>> Start

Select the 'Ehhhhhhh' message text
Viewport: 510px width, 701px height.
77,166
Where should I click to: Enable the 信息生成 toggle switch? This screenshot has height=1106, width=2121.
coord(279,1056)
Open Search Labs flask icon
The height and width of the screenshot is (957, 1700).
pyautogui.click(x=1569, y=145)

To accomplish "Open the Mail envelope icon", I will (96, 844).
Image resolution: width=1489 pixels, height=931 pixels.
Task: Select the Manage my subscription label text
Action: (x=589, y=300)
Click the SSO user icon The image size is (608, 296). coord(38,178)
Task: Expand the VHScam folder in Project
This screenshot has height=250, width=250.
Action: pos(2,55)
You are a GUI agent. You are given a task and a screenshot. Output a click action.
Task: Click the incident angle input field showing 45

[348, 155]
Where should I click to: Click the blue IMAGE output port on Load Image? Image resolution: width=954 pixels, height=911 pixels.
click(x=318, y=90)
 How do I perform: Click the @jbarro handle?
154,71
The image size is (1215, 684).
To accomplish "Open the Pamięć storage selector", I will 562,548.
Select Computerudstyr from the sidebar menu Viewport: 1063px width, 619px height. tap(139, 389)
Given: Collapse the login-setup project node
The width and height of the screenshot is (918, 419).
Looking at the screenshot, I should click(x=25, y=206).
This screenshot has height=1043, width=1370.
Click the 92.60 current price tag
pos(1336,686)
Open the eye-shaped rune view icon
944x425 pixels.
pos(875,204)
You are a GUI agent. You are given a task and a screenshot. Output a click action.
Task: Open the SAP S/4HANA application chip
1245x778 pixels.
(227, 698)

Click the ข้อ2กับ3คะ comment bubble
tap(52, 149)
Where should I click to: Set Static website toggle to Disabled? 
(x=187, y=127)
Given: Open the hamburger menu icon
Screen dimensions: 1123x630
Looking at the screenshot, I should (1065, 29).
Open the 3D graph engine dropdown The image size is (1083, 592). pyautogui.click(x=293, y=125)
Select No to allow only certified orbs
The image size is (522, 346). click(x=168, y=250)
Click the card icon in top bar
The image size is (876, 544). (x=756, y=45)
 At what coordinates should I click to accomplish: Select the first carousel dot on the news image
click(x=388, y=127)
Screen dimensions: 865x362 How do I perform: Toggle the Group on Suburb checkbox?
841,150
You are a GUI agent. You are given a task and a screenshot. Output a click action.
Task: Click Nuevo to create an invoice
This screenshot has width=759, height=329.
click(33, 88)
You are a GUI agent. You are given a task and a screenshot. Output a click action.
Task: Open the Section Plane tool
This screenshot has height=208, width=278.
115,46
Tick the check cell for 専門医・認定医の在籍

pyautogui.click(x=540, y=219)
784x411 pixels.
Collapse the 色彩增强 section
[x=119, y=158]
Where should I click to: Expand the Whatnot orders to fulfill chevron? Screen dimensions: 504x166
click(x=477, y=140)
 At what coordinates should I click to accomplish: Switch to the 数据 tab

>> End

Reproduce all of the data above, with "Nuevo" changed to "New" and nothing else altered.

- The completed task:
Select the 'Ehhhhhhh' message text
Viewport: 510px width, 701px height.
77,166
Where should I click to: Enable the 信息生成 toggle switch? This screenshot has height=1106, width=2121.
coord(279,1056)
Open Search Labs flask icon
The height and width of the screenshot is (957, 1700).
pyautogui.click(x=1569, y=145)

To accomplish "Open the Mail envelope icon", I will (96, 844).
Image resolution: width=1489 pixels, height=931 pixels.
Task: Select the Manage my subscription label text
Action: (x=589, y=300)
Click the SSO user icon The image size is (608, 296). coord(38,178)
Task: Expand the VHScam folder in Project
This screenshot has height=250, width=250.
Action: pos(2,55)
You are a GUI agent. You are given a task and a screenshot. Output a click action.
Task: Click the incident angle input field showing 45

[348, 155]
Where should I click to: Click the blue IMAGE output port on Load Image? Image resolution: width=954 pixels, height=911 pixels.
click(x=318, y=90)
 How do I perform: Click the @jbarro handle?
154,71
The image size is (1215, 684).
To accomplish "Open the Pamięć storage selector", I will 562,548.
Select Computerudstyr from the sidebar menu Viewport: 1063px width, 619px height. tap(139, 389)
Given: Collapse the login-setup project node
The width and height of the screenshot is (918, 419).
Looking at the screenshot, I should click(x=25, y=206).
This screenshot has height=1043, width=1370.
Click the 92.60 current price tag
pos(1336,686)
Open the eye-shaped rune view icon
944x425 pixels.
pos(875,204)
You are a GUI agent. You are given a task and a screenshot. Output a click action.
Task: Open the SAP S/4HANA application chip
1245x778 pixels.
(227, 698)

Click the ข้อ2กับ3คะ comment bubble
tap(52, 149)
Where should I click to: Set Static website toggle to Disabled? 
(x=187, y=127)
Given: Open the hamburger menu icon
Screen dimensions: 1123x630
Looking at the screenshot, I should (1065, 29).
Open the 3D graph engine dropdown The image size is (1083, 592). pyautogui.click(x=293, y=125)
Select No to allow only certified orbs
The image size is (522, 346). click(x=168, y=250)
Click the card icon in top bar
The image size is (876, 544). (x=756, y=45)
 At what coordinates should I click to accomplish: Select the first carousel dot on the news image
click(x=388, y=127)
Screen dimensions: 865x362 How do I perform: Toggle the Group on Suburb checkbox?
841,150
You are a GUI agent. You are given a task and a screenshot. Output a click action.
Task: Click New to create an invoice
This screenshot has width=759, height=329.
click(33, 88)
You are a GUI agent. You are given a task and a screenshot. Output a click action.
Task: Open the Section Plane tool
This screenshot has height=208, width=278.
115,46
Tick the check cell for 専門医・認定医の在籍

pyautogui.click(x=540, y=219)
784x411 pixels.
Collapse the 色彩增强 section
[x=119, y=158]
Where should I click to: Expand the Whatnot orders to fulfill chevron? Screen dimensions: 504x166
click(x=477, y=140)
 At what coordinates should I click to accomplish: Switch to the 数据 tab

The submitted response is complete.